# Source data
──────

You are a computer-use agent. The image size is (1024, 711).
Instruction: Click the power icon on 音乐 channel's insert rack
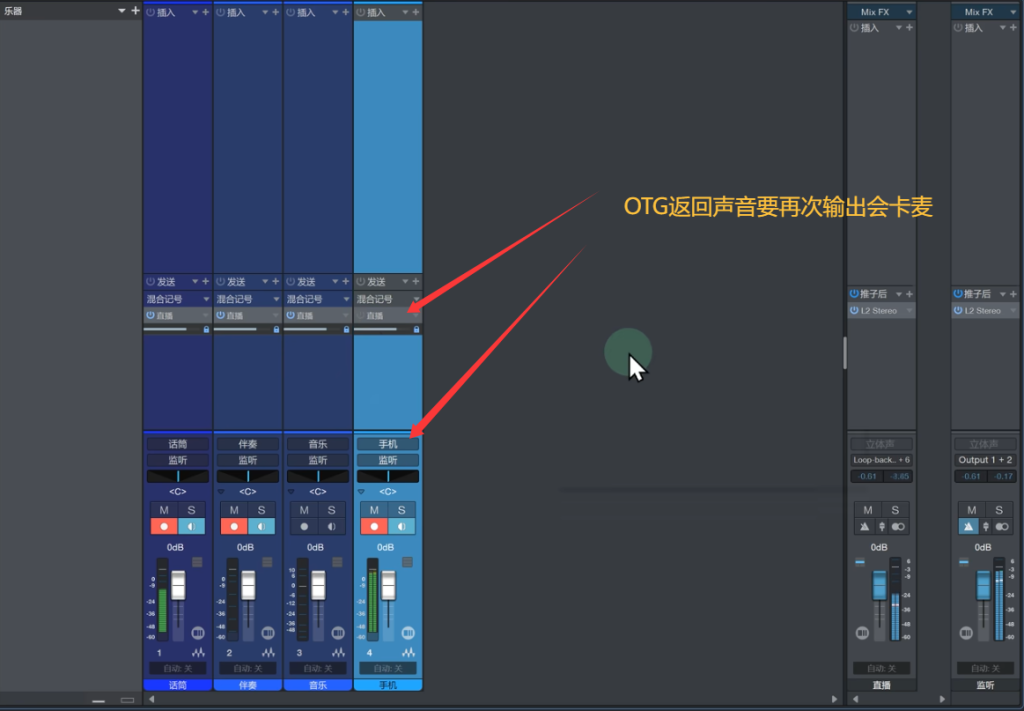point(290,12)
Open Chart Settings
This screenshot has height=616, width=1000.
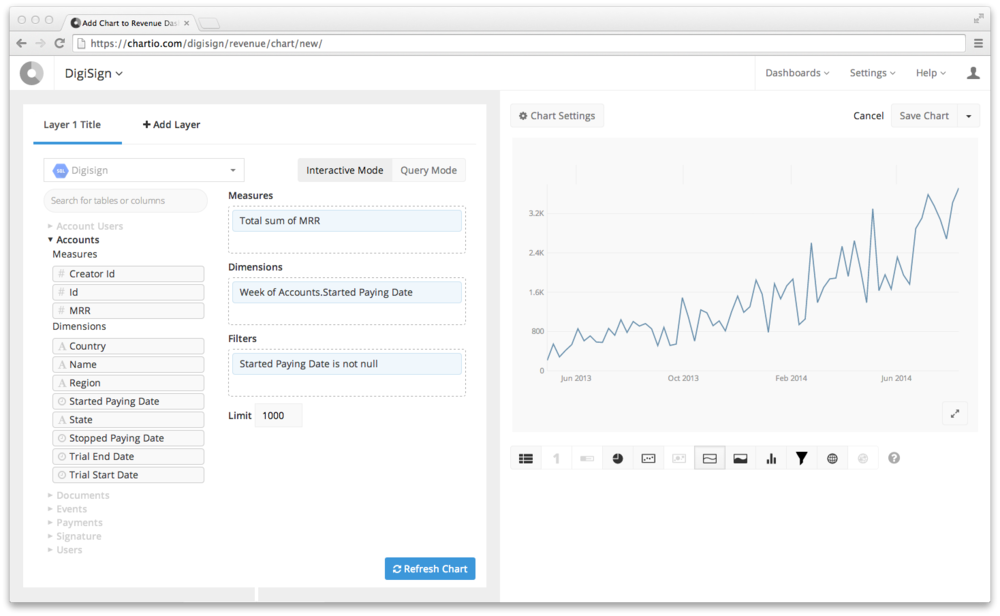coord(557,116)
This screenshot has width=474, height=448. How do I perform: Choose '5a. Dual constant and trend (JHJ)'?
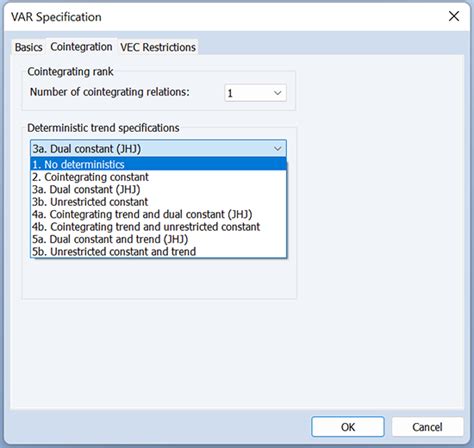click(x=158, y=239)
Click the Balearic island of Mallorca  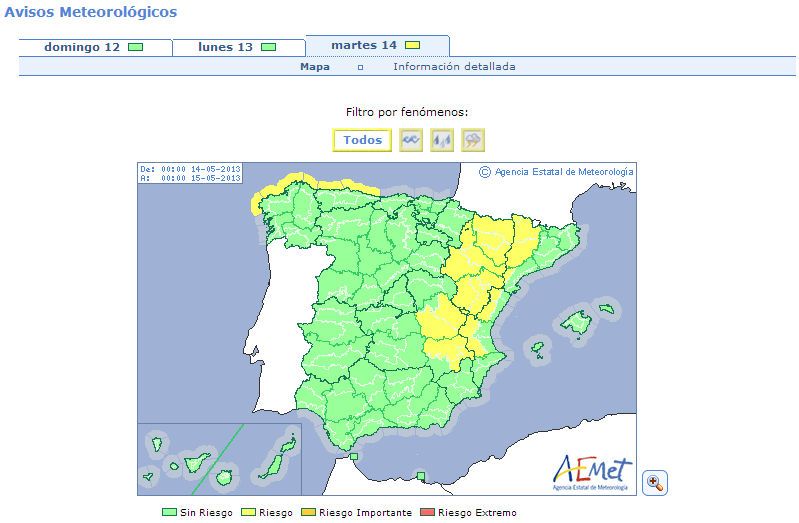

──────

# Requirement
Nothing but the pictures should be left out when the material above is copied.

# Exercise response
You are a computer-use agent. The image size is (1024, 711).
Instruction: Click the power icon on 音乐 channel's insert rack
point(290,12)
Open Chart Settings
This screenshot has height=616, width=1000.
coord(557,116)
This screenshot has width=474, height=448. How do I perform: Choose '5a. Dual constant and trend (JHJ)'?
click(x=158, y=239)
Click the Balearic island of Mallorca  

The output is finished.